Last semester I spent a few months torn between a psychology minor and a linguistics minor. The study of brains and the study of languages. They both sound pretty cool, right? I ended up declaring a minor in linguistics after taking the intro class. This semester, I’m taking two very technical linguistics classes. I’m also in a psycholinguistics class, which, you guessed it, combines psychology and linguistics to study how the brain acquires language. All three of these classes are super exciting and I enjoy them to no end, but I’ll be the first to admit that I was totally unprepared for the sheer amount of new data and ideas that I’d have to be stuffing my head with each week. And there have been countless days this semester when I’ve found myself face-to-face with charts detailing every linguistic feature of every consonant sound possible in every spoken language in the world and wondered, “Who on earth thought writing all this down would be a good use of their time?” Then I remember: “Wait, I’m the one who thought studying it would be a good use of my own time.”

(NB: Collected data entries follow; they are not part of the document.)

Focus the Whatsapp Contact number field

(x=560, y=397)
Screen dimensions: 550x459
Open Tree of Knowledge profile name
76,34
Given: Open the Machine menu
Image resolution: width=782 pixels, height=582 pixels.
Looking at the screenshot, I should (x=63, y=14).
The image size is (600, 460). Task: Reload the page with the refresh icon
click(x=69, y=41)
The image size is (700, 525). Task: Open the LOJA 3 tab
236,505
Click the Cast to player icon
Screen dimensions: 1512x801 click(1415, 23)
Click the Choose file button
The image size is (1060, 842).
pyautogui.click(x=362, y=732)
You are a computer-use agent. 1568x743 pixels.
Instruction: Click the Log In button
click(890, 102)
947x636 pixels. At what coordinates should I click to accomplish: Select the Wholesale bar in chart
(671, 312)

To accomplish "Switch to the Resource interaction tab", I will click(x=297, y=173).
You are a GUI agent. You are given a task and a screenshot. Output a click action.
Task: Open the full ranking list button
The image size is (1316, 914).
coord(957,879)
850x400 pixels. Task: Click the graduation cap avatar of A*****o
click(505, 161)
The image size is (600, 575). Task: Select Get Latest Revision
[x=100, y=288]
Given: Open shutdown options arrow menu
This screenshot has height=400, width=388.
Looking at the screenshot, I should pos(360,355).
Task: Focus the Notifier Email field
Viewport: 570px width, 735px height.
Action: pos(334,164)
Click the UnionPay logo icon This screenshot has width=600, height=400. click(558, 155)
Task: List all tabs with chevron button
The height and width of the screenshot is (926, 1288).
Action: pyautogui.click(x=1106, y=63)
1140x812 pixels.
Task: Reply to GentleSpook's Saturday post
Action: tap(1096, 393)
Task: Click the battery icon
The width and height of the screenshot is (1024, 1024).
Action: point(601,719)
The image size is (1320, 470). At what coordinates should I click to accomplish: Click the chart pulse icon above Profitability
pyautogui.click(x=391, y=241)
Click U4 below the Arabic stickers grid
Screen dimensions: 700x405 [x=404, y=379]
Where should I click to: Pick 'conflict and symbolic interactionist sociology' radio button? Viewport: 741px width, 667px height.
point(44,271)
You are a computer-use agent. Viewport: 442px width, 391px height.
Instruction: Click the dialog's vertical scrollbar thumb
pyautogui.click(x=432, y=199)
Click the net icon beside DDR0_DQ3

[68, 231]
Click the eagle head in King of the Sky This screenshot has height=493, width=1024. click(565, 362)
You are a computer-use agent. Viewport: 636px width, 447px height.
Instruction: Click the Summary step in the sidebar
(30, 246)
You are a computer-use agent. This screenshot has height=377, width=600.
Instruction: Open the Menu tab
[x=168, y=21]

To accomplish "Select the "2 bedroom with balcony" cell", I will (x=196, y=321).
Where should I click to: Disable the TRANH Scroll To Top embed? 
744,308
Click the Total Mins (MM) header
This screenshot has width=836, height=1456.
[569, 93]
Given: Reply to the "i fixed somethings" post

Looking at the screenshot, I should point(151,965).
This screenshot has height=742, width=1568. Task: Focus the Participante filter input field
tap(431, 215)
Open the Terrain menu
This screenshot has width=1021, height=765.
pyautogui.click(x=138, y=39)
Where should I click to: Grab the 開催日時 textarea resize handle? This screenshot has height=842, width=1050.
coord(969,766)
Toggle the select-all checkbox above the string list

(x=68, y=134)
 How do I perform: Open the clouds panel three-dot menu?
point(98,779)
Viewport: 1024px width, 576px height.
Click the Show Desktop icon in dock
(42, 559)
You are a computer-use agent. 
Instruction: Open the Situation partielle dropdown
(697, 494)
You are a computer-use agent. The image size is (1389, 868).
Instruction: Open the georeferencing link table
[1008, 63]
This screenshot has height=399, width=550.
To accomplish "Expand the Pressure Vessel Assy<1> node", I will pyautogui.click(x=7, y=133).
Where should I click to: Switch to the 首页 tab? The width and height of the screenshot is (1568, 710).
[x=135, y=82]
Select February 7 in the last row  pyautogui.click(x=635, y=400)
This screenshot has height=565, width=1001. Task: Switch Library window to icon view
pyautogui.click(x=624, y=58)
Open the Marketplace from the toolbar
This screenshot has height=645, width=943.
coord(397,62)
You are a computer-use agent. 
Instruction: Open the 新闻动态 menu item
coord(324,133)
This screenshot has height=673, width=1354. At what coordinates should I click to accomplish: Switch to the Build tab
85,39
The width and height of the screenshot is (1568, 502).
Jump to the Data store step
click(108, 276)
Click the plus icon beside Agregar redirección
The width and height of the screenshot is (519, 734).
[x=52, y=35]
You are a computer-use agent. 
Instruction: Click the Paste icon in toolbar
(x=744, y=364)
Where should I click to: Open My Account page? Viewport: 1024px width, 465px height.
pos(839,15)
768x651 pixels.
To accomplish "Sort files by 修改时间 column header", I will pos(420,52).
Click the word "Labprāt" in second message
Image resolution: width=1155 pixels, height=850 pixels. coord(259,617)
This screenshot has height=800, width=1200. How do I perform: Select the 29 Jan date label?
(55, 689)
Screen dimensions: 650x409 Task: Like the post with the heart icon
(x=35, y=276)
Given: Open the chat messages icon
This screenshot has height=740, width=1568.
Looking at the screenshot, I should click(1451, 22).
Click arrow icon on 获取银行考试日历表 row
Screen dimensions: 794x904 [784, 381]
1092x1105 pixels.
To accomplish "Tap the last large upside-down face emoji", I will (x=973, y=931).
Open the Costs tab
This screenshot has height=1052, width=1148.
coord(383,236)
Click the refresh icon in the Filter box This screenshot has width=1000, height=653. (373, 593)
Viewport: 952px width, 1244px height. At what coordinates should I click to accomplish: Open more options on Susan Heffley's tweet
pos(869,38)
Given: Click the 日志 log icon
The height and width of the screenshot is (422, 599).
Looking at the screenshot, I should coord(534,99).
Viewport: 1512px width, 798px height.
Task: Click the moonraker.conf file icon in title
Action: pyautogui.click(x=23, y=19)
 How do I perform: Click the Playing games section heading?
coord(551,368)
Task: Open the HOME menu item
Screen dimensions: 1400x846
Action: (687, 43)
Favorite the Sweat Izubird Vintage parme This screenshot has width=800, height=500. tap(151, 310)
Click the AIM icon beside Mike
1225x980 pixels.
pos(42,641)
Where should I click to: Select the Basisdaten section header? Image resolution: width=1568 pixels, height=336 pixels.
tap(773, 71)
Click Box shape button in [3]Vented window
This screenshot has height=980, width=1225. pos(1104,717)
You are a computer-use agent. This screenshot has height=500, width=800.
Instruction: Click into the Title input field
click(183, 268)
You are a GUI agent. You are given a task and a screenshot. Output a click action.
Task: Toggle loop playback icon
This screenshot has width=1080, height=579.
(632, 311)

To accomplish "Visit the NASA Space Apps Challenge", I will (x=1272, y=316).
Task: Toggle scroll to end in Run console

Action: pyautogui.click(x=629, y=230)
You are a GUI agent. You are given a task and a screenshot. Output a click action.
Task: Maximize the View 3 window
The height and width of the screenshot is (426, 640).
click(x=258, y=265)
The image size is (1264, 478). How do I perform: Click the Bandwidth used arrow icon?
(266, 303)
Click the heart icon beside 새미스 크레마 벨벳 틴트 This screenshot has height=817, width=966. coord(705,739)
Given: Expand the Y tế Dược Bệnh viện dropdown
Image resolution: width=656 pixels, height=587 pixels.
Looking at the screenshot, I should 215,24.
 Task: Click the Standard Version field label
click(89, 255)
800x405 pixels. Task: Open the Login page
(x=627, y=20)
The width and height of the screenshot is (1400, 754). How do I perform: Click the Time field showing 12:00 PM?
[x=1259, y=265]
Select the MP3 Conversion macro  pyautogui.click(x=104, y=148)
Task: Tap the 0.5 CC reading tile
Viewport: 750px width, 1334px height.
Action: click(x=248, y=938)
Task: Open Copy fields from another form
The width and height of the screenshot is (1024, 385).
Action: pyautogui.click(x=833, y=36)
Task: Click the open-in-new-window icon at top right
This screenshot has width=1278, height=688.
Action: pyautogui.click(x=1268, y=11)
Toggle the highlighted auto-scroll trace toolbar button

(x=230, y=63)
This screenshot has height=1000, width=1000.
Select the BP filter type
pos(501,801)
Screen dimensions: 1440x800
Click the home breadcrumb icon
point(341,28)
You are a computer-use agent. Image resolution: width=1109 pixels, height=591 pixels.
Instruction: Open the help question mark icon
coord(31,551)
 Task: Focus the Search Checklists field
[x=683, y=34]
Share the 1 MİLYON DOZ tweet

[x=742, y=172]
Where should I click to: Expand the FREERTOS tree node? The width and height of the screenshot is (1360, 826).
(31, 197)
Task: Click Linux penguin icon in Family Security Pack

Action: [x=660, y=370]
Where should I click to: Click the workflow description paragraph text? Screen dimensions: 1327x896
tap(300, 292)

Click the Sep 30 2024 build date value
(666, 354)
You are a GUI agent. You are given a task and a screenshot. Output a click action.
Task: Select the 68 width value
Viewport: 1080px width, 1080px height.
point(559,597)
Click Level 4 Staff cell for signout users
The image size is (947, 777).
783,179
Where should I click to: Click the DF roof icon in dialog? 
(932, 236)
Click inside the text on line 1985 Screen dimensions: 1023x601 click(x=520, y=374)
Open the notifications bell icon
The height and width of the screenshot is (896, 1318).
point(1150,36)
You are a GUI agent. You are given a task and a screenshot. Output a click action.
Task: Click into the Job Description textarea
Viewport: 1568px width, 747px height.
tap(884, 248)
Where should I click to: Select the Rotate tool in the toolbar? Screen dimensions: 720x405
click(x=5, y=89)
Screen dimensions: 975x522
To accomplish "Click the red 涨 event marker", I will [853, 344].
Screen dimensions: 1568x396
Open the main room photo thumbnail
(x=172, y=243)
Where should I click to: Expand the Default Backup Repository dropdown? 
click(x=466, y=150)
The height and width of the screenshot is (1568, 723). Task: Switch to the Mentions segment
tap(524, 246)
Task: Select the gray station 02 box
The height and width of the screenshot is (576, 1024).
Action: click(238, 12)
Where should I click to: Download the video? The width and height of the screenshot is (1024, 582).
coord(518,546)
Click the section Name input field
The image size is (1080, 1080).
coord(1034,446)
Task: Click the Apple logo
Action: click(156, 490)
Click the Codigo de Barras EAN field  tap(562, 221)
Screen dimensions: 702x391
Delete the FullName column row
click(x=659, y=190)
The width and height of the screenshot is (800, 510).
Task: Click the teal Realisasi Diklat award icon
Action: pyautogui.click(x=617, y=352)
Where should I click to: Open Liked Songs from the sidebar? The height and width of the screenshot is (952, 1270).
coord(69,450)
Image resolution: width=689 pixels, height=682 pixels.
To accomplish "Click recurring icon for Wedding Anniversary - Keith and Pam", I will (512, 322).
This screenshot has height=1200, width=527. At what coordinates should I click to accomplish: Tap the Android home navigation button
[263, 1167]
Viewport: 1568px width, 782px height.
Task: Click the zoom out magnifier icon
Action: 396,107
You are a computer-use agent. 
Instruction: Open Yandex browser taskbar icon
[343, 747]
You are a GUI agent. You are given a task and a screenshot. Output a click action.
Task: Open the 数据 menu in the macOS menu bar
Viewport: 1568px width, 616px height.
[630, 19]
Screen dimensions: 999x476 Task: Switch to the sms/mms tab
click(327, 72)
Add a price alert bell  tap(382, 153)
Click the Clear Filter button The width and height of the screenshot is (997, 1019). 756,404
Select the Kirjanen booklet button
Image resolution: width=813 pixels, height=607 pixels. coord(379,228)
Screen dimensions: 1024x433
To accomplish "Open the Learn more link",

I’m a junior in college. I’ve spent a good portion of my life studying things. Many of those things have seemed completely pointless to me (shout out to chemistry and precalc), and I’m sure there are a lot of people out there who think the things I enjoy are completely pointless (who cares about the difference between front and back vowels?). Maybe these things are pointless. I know my chemistry final was the last time I’ll ever use Avogadro’s number for anything. I also know that most people who plan on using that number throughout their careers will never need to know how to tell a voiceless alveolar stop from a voiced bilabial stop. In fact, I will probably never need that information for anything myself. But I still think it’s fascinating. I love the fact that the study of morphology and phonology is actually a little bit like the chemistry of language—breaking words down into smaller units of meaning, and breaking those units of meaning down into even smaller units of sound. I want to understand the rules that we unconsciously follow. Did you know that English tends to turns two-syllable words from nouns to verbs by switching the emphasis from the first to second syllable? No. You didn’t. But you do it all the time anyways. PREsent, preSENT. I think that’s the coolest thing ever. You disagree. That’s okay.
The point of all this rambling: you may think that what you love is useless. Give it your time anyway. So what if it won’t make you a millionaire? I may not have survived two whole decades yet, but I can already tell you that I’d rather live in a studio apartment crammed with paper and ink and words than a five-bedroom house with wood floors that I leave every morning for a job in accounting. Study that thing no one else has ever thought worth studying. You’ll be happy. That’s important.
P.S. Remember the voiceless alveolar stop? That's the letter t.